The recommended policies include easing regulatory barriers to new development, protecting tenants from eviction and using federal funds to help build new units and upgrade shelter operations.

In a letter published with the report, which was issued Friday, Sununu called housing stability a “significant challenge,” noting New Hampshire’s low rental vacancy rate. At 1.8 percent last year, per the independent state agency N.H. Housing, that rate is much lower than the 4-5 percent experts consider healthy. Creating more affordable housing, Sununu said, would help grow the state’s economy by offering new job opportunities and attracting a workforce for area businesses.

“Access to safe, stable, and affordable housing has lasting impacts, creating stability for children, adults, and families,” he wrote.

Keene Mayor George Hansel is a member of the housing stability council, which Sununu created after Hansel and New Hampshire’s other mayors asked the governor last year to create an updated blueprint for reducing homelessness.

The council’s new strategic plan, which follows a report it issued last December calling for the state to invest an additional $10 million in affordable housing, sets its primary goals as increasing the state’s housing stock and ensuring that homelessness is “rare, brief and one-time.”

That includes adding 13,500 units to the total stock by 2024, which, if achieved, would mark a significant step toward the 20,000 new units that N.H. Housing has said are needed to create a balanced housing market. The state had 642,000 units in 2019, according to the U.S. Census Bureau. Creating more housing would improve availability and also reduce costs to homebuyers and renters by raising supply, experts say.

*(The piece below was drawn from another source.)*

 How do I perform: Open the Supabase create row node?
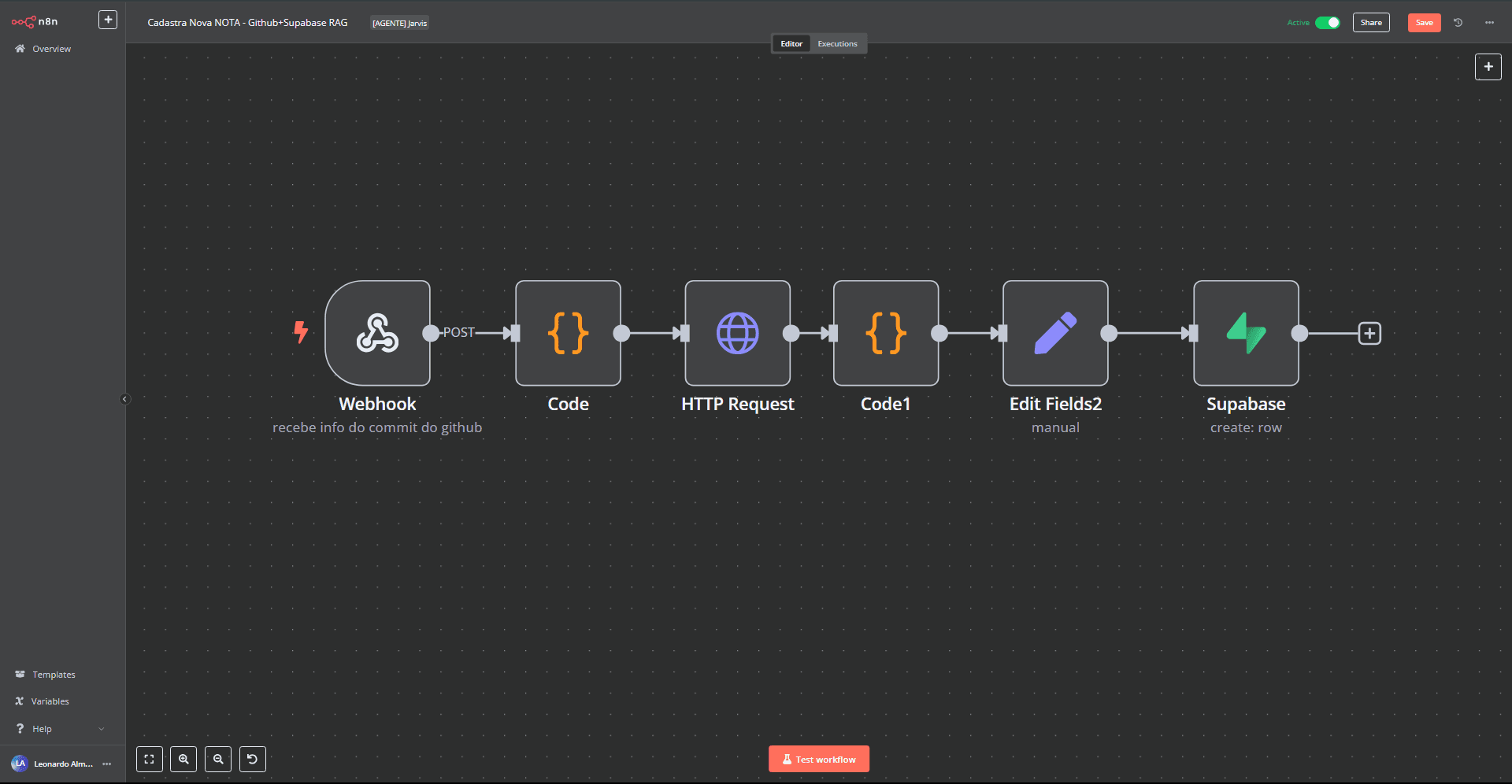(1245, 333)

The council — which comprises housing advocates, local officials and representatives of many state agencies — also established a one-year “action plan” suggesting some initial steps toward its goals. Those include extending the time a tenant has to pay any missing rent before an eviction case, using federal funds to turn vacant commercial real estate into residential units and improving the referral process for displaced families that need health services or educational support.

Similar measures are also recommended in the council’s full three-year strategic plan, as are policies like easing local regulations that block new housing and barring landlords from reporting eviction activity to credit bureaus or other services without noting the result of an eviction case. That plan will be reviewed on an annual basis, according to the council’s report.

Hansel said the strategic plan reflects a new focus on cooperation between state and local officials, explaining that “everyone recognizes housing and homelessness as an issue for the state.”

“There was a real lack of coordination,” he said. “I think that this group and this strategic plan sets us up to be really more collaborative and to have the state take more of a leadership role.”

Hansel, a member of the council’s subcommittee on data analytics, has said in the past that cities like Keene often bear responsibility for hosting displaced people from area towns because those services are typically in urban areas. One measure recommended in the new plan, he said Monday, would tell local officials how the state has allocated its housing-related funds.

“We need to see where those resources are going so we can coordinate our local welfare efforts in the right way,” he said. “Because, at the end of the day, the local towns and cities are the ones who have to provide a lot of the services to these folks.”

Citing data showing that more than 4,000 households in New Hampshire experience homelessness each year, the council also adopted a new strategy to reduce that number, replacing a 2006 plan it said was the state’s last formal effort to address homelessness.

The new plan calls on state officials to allocate more federal funds for homelessness prevention and for shelters. It also recommends additional support for children and young adults experiencing homelessness, as well as the creation of a rental assistance program to help displaced people afford new housing.

“We know we need to add housing units in the state,” Hansel said. “... This sets the stage, so to speak. It’s going to take continued leadership and continued attention.”